New faculty are focus of university programs to improve teaching quality
The quality of postsecondary teaching is on the public agenda amid calls for greater accountability for what students learn and how well they learn it. If tomorrow’s teaching quality begins with today’s new faculty, a study on their professional development commissioned by the Higher Education Quality Council of Ontario (HEQCO) finds reason for optimism, albeit room for improvement.
The Role of New Faculty Orientations in Improving the Effectiveness of University Teaching – Part 1: University Sectoris the first of a two-part study on postsecondary teaching development and explores how 20 Ontario universities currently support their new faculty members at the beginning of their initial teaching appointments. A second study will focus on the college sector, which the authors acknowledge has long embraced mandatory training of academic teaching staff. Yet, while teaching development programs have received considerable investments of time and money, their impact has only rarely been studied or evaluated.
For the university study, a survey was sent to the directors or senior managers of teaching and learning centres at Algoma, Brock, Carleton, Guelph, Lakehead, Laurentian, McMaster, Nipissing, OCADU, Ottawa, Queen’s, Ryerson, Toronto, Trent, UOIT, Waterloo, Western, Wilfrid Laurier, Windsor and York universities. All 20 institutions completed the survey, which probed a number of issues including teaching and learning centres, new faculty orientations and other resources for new faculty members.
Ontario university teaching and learning centres, responsible for improving teaching effectiveness, have varying levels of financial support and staffing. Currently, the four smallest centres operate with only one to three staff members, while the largest centre has more than 15 staff members. Approximately 60 per cent of institutions have had centres for six or more years, 25 per cent for a year or less. Among the most challenging issues for these centres, according to the study, are time constraints on faculty members, limited resources and the perceived lesser value of teaching versus research. (Note: HEQCO will soon publish a related report — the @Issue paper The Evolution of Teaching and Learning Centres.)
New faculty orientations, conducted by all but two of the institutions, vary widely in their content. While some offer a general introduction to the institution and/or a list of local resources, others focus on specific teaching skills and explore a variety of teaching and learning issues and strategies. Less than half of the universities focus on student assessment or course design and only 13 per cent include a panel discussion with students. Participation by new faculty is voluntary for the majority of universities, with attendance ranging from 40 per cent to 85 per cent. The majority of universities include both contract instructors and full-time faculty members in their orientation sessions. The annual cost of these orientations ranges from $1,000 to $35,000.
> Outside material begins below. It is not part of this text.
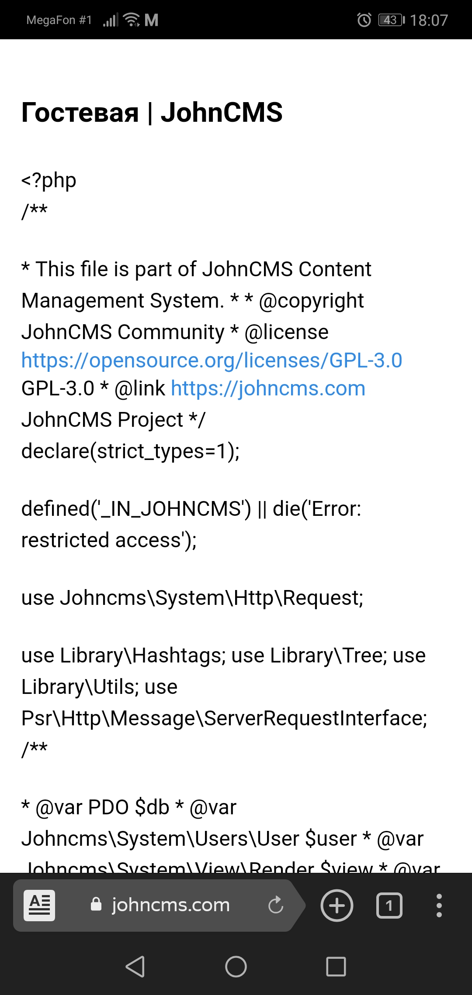472x995 pixels.
Task: Open the three-dot browser menu
Action: click(439, 906)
All of the institutions offer workshops and/or other programs for their new faculty members throughout the year. Seven have teaching certificate programs and eight have mentorship programs pairing new instructors with experienced faculty. None has sessions on designing and teaching fully online courses, which the authors say is surprising given provincial efforts to increase postsecondary online learning opportunities. Most institutions regularly evaluate their sessions and programs by surveying participants, and feedback is overwhelmingly positive in most cases.
Ontario’s teaching and learning centres have done a reasonably good job of offering orientation sessions to their newly hired faculty members, say the authors, although there is room for improvement on the attendance rate and duration of some orientations, which at eight institutions is for only one day. “It is questionable how deeply and extensively it is possible to cover and discuss a broad range of teaching issues in such a limited timeframe,” say the authors, who are nonetheless encouraged that many of the teaching and learning centres offer a variety of teaching topics throughout the year, and that several offer comprehensive teaching certificate or mentorship programs.
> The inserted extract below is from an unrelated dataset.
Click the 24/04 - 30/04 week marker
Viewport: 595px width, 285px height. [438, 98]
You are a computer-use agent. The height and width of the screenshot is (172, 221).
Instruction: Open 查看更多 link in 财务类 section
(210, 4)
Policy implications/Further Research
While there is some consensus on the role of professional academic development for new faculty members in Ontario universities, there are still no common guidelines and expectations about core programs on teaching and learning principles, nor any standards for teaching quality. Common guidelines would benefit the sector and help better prepare academics to teach in higher education. “More needs to be done by academic leaders, faculty members and educational developers in opening a discussion on the potential for establishing university teaching on a more professional basis,” the authors say.
The report suggests more research and data on new faculty programs and the needs of new and future faculty members, as well as improved assessment of the longer- term impact of orientations and other programs on teaching and student learning. “A set of measures and longitudinal studies – possibly even at the provincial level – would move assessment beyond satisfaction surveys,” say the authors. “The lack of appropriate measures and diversity of programs and services in Ontario universities make it difficult to compare them and determine their effectiveness.”
Previous HEQCO research has shown that teaching quality may be more important than class size in effective learning. This new report says that more resources need to be allocated to teaching and learning centres to support a comprehensive, ongoing professional development program for teaching staff “as part of the overall quality assurance system for Ontario’s higher education.”
The Role of New Faculty Orientations in Improving the Effectiveness of University Teaching – Part 1: University Sector was prepared by Carol A. Miles and Dragana Polovina-Vukovic of Carleton University.